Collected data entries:
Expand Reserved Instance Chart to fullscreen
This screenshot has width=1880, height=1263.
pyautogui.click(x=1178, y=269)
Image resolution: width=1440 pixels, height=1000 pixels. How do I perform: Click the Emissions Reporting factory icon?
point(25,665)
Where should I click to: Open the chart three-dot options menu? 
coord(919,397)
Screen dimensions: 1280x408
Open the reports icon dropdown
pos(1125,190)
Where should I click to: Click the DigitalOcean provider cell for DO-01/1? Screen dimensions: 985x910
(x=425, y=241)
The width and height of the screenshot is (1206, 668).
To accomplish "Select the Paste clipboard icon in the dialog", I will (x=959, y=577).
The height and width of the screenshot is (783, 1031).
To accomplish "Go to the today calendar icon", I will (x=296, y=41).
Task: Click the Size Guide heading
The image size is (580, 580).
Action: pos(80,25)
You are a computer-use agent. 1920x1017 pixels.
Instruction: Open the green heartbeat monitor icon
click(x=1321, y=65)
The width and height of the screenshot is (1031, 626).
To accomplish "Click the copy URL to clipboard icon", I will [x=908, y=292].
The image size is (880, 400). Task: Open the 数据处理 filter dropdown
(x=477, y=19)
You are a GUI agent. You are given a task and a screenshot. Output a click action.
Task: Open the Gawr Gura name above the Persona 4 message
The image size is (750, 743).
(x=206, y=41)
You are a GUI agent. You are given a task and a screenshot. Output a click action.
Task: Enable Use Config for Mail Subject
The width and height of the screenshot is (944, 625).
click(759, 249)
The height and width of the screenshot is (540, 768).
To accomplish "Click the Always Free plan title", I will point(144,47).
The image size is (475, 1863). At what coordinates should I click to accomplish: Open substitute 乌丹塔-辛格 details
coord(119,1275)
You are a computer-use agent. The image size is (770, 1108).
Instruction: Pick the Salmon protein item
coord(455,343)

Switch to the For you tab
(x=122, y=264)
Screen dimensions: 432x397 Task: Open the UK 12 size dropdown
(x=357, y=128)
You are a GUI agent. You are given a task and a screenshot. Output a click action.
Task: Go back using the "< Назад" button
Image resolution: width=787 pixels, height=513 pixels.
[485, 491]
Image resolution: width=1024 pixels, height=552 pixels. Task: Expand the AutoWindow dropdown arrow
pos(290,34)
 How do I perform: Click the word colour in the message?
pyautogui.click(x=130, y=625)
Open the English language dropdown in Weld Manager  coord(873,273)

What is needed: Output the data in full, exactly as it stands.

Final answer:
Expand Reserved Instance Chart to fullscreen
This screenshot has width=1880, height=1263.
pyautogui.click(x=1178, y=269)
Image resolution: width=1440 pixels, height=1000 pixels. How do I perform: Click the Emissions Reporting factory icon?
point(25,665)
Where should I click to: Open the chart three-dot options menu? 
coord(919,397)
Screen dimensions: 1280x408
Open the reports icon dropdown
pos(1125,190)
Where should I click to: Click the DigitalOcean provider cell for DO-01/1? Screen dimensions: 985x910
(x=425, y=241)
The width and height of the screenshot is (1206, 668).
To accomplish "Select the Paste clipboard icon in the dialog", I will (x=959, y=577).
The height and width of the screenshot is (783, 1031).
To accomplish "Go to the today calendar icon", I will (x=296, y=41).
Task: Click the Size Guide heading
The image size is (580, 580).
Action: pos(80,25)
You are a computer-use agent. 1920x1017 pixels.
Instruction: Open the green heartbeat monitor icon
click(x=1321, y=65)
The width and height of the screenshot is (1031, 626).
To accomplish "Click the copy URL to clipboard icon", I will [x=908, y=292].
The image size is (880, 400). Task: Open the 数据处理 filter dropdown
(x=477, y=19)
You are a GUI agent. You are given a task and a screenshot. Output a click action.
Task: Open the Gawr Gura name above the Persona 4 message
The image size is (750, 743).
(x=206, y=41)
You are a GUI agent. You are given a task and a screenshot. Output a click action.
Task: Enable Use Config for Mail Subject
The width and height of the screenshot is (944, 625).
click(759, 249)
The height and width of the screenshot is (540, 768).
To accomplish "Click the Always Free plan title", I will point(144,47).
The image size is (475, 1863). At what coordinates should I click to accomplish: Open substitute 乌丹塔-辛格 details
coord(119,1275)
You are a computer-use agent. The image size is (770, 1108).
Instruction: Pick the Salmon protein item
coord(455,343)

Switch to the For you tab
(x=122, y=264)
Screen dimensions: 432x397 Task: Open the UK 12 size dropdown
(x=357, y=128)
You are a GUI agent. You are given a task and a screenshot. Output a click action.
Task: Go back using the "< Назад" button
Image resolution: width=787 pixels, height=513 pixels.
[485, 491]
Image resolution: width=1024 pixels, height=552 pixels. Task: Expand the AutoWindow dropdown arrow
pos(290,34)
 How do I perform: Click the word colour in the message?
pyautogui.click(x=130, y=625)
Open the English language dropdown in Weld Manager  coord(873,273)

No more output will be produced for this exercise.